No importa qué tan elegante sea el lenguaje que se use, siempre habrá quienes lo denosten hasta que la garganta se seque, y otros que lo defiendan hasta perder los dientes. Engorroso es.
La decisión del presidente Barack Obama de defender públicamente el matrimonio de los homosexuales, durante una entrevista por ABC, sin dudas ha causado una revolución en la política electoral local, sin conocerse aún las consecuencias de tan peligroso paso para su candidatura presidencial.
Los conservadores entienden que un matrimonio debe contener dos elementos: un hombre y una mujer. Para los más atrevidos, pueden haber otros dos elementos de igual sexo: dos hombres o dos mujeres. Pero el asunto no implica únicamente el elemento sexual.
También está relacionado con los derechos ciudadanos y, para una gran mayoría, Estados Unidos es la cuna de la lucha por los derechos civiles, aquella que tuvo a figuras emblemáticas como el líder negro Martin Luther King o la pionera Rosa Park, entre muchos otros representantes.
Ojo.
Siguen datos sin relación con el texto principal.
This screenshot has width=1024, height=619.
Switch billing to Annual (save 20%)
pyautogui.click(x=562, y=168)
Estamos en período electoral y cada voto cuenta. La verdad es que Obama siempre ha tenido problemas con un sector social amplio y económicamente poderoso: los blancos de clase alta y media.
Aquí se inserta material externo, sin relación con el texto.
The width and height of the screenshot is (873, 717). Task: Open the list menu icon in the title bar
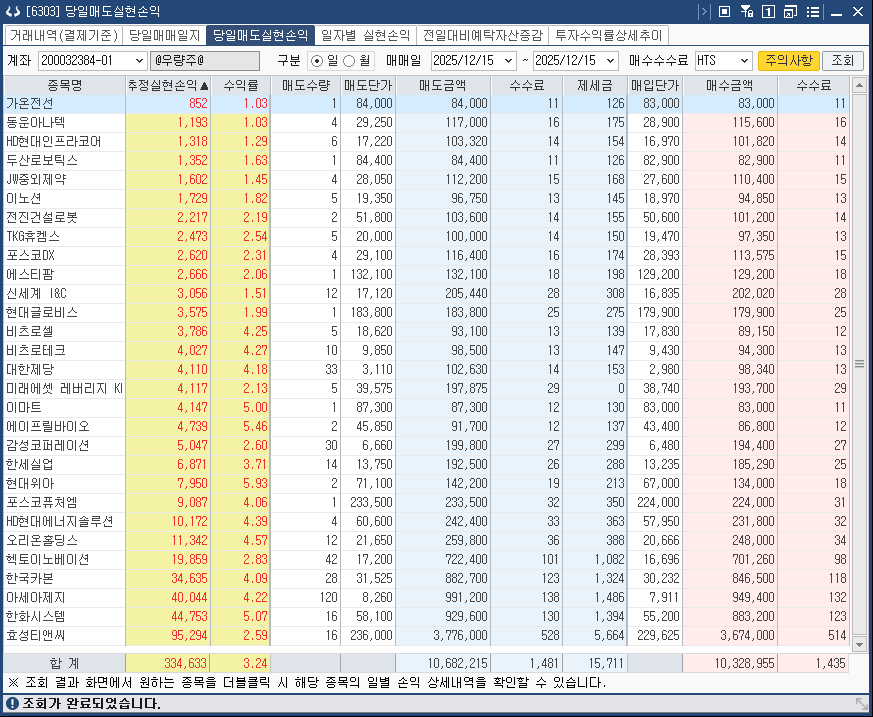pyautogui.click(x=814, y=11)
Ante tal obstáculo, las minorías, que según los datos del último censo han crecido ampliamente, son grupos a tomar en cuenta, y los homosexuales son parte de esos grupos discriminados y socialmente disminuidos.
Pero cada candidato sabe cuáles son las ideas de sus partidos que no deben tocarse, bajo ninguna circunstancia.
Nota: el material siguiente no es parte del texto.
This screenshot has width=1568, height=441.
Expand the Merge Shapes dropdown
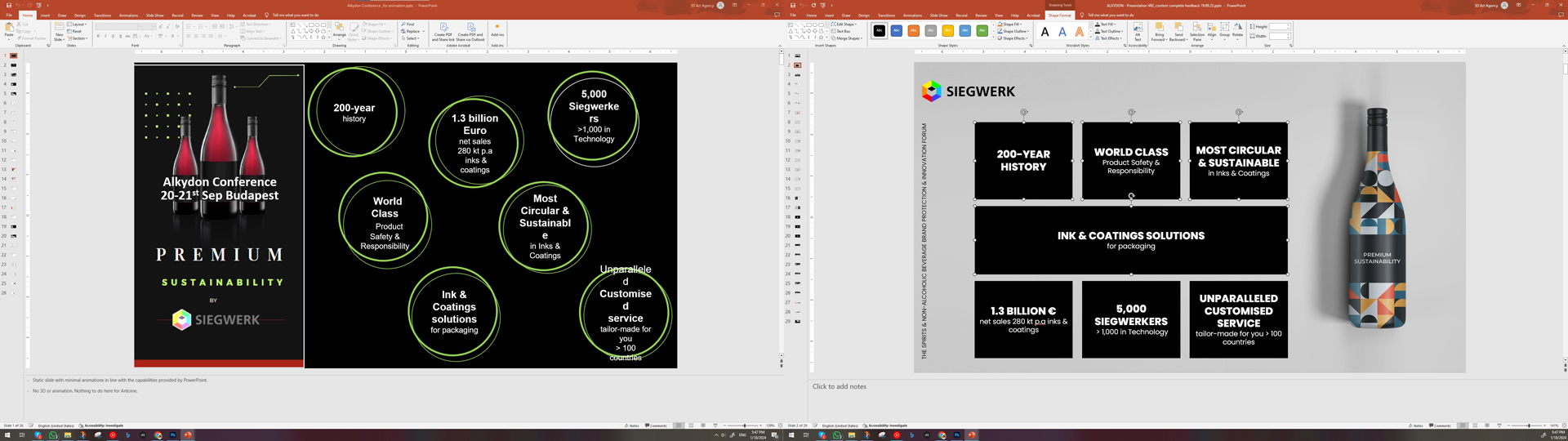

Quizás por asunto de dogmatismo. Por lo tanto, el republicano Mitt Romney debe inferir que todo aquel que tenga preceptos religiosos firmes, como parte de su vida, sin importar el color de la piel, votará por él.
La derecha religiosa ha encontrado la razón perfecta para hacer campaña contra Obama.
Por ejemplo, para el cardenal Timothy Dolan, de la Conferencia de Obispos Católicos, las declaraciones no le sorprendieron “porque llegan después de una serie de decisiones tomadas por su Administración que erosionan o ignoran el carácter particular del matrimonio”.
Debe recordarse que para septiembre de 2011, se puso fin a la norma de “No pregunte y no responda”, creada por Bil Clinton como solución al “problema” de los gays en la milicia, ante la presión interna. En su momento, esta decisión fue un gran giro para una política que llevaba años en vigencia.
En general, en época electoral, la economía influye más en el electorado. Habrá que esperar los números resultantes para noviembre de este año. Ese mes sabremos si el paso dado por Obama fue apropiado o fue la firma de su desplazamiento de la política estadounidense inmediata.